Custom middleware may interpret these fields differently. The provided middleware stores them and expects sampling or extra tags to be activated via the WithSampler and WithFilter helpers.

Default Collected Metrics

When enabled via MetricsConfig fields (EnableLatency, EnableQPS, etc.), the default SRouter metrics middleware (metrics.MetricsMiddlewareImpl) collects:

  • Latency: Request duration (often as a Histogram or Summary). Labeled with route template, status code, and other dimensions.
  • Throughput: Request and response sizes (often as a Histogram or Summary). Labeled with route template and other dimensions.
  • QPS/Request Count: Total number of requests (often as a Counter). Labeled with route template, status code, and other dimensions.
  • Errors: Count of requests resulting in different HTTP error status codes (often as a Counter). Labeled with route template, status code, and other dimensions.

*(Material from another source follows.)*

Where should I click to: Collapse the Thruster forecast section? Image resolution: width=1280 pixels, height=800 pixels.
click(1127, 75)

Route Template Tagging and Global Metrics

The metrics system provides both route-specific metrics and global totals across all routes:

Route-Specific Metrics

Metrics are tagged with the route template rather than the literal path, providing more meaningful aggregation for routes with path parameters. For example, a route like /users/:id will be tagged as /users/:id rather than /users/123, allowing metrics to be properly aggregated across all users.

This feature is automatically enabled when using SRouter. The metrics middleware extracts the route template from the request context and uses it as a tag value. If the route template is not available (for example, when handling non-SRouter requests), the middleware falls back to using the handler name provided when the middleware was created.

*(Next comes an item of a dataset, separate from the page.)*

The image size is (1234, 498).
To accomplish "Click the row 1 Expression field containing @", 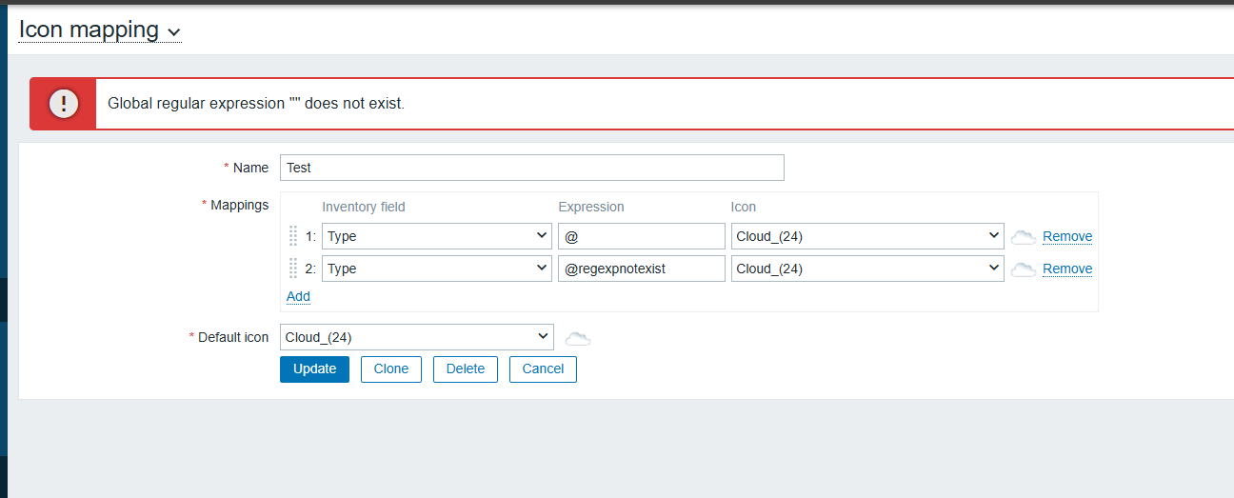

Example metrics with route template tags:

# Latency metrics use route templates for better aggregation
request_latency_seconds{route="/users/:id"} 0.032

# QPS metrics use route templates as well
requests_total{route="/users/:id"} 1205

# Error metrics include both route template and status code
request_errors_total{route="/users/:id",status_code="Not Found"} 12

Global Metrics

In addition to route-specific metrics, the middleware also emits global metrics that aggregate across all routes:

# Global latency metrics (across all routes)
request_latency_seconds_total 0.045

# Global requests counter
all_requests_total 3250

# Global error counter by status code
all_request_errors_total{status_code="Not Found"} 37
all_request_errors_total{status_code="Internal Server Error"} 5

# Global throughput 
request_throughput_bytes_total 1458792

These global metrics are useful for high-level monitoring and alerting, while the route-specific metrics provide detailed insight for specific endpoints.

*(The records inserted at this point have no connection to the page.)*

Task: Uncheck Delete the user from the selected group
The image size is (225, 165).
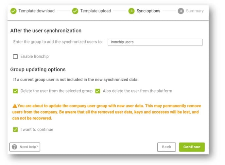Action: tap(15, 91)
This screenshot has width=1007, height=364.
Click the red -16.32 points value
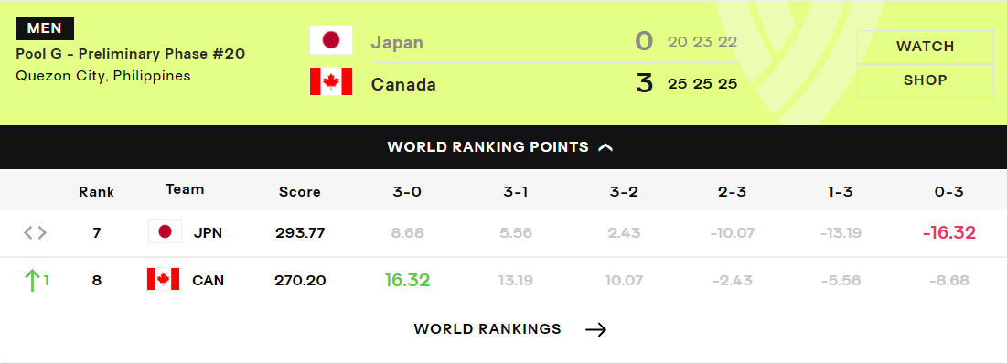949,232
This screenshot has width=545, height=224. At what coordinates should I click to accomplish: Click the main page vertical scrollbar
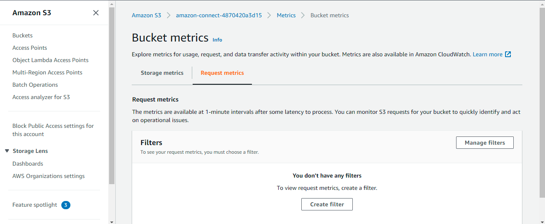tap(542, 103)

The exact metric names and labels depend on the specific implementation within metrics.MetricsMiddlewareImpl and your provided MetricsRegistry.

Implementing Your Own Metrics Backend

To integrate a different metrics system (e.g., OpenTelemetry, StatsD):

  1. Choose your Go metrics library (e.g., go.opentelemetry.io/otel/metric, prometheus/client_golang, a StatsD client).
  2. Create a struct that implements the metrics.MetricsRegistry interface. Its methods (NewCounter, NewGauge, etc.) will typically wrap the functions from your chosen library to create and register metrics.
  3. Optionally, create a struct that implements metrics.MetricsMiddleware if you need highly custom middleware logic beyond what the default MetricsMiddlewareImpl provides.
  4. Instantiate your custom implementations.
  5. Pass your MetricsRegistry instance to MetricsConfig.Collector. If you created a custom MetricsMiddleware, pass it to MetricsConfig.MiddlewareFactory.
  6. Prometheus Adapter: SRouter provides a ready-to-use Prometheus adapter located in pkg/metrics/prometheus. This adapter implements the metrics.MetricsRegistry interface using the prometheus/client_golang library. You can instantiate prometheus.NewPrometheusRegistry and pass it to MetricsConfig.Collector. You will still need to expose the Prometheus metrics endpoint (e.g., /metrics) in your application, typically using the handler provided by the Prometheus client library registry.

See the examples/prometheus and examples/custom-metrics directories for potentially more detailed examples. Ensure these examples align with the current interface-based approach described here.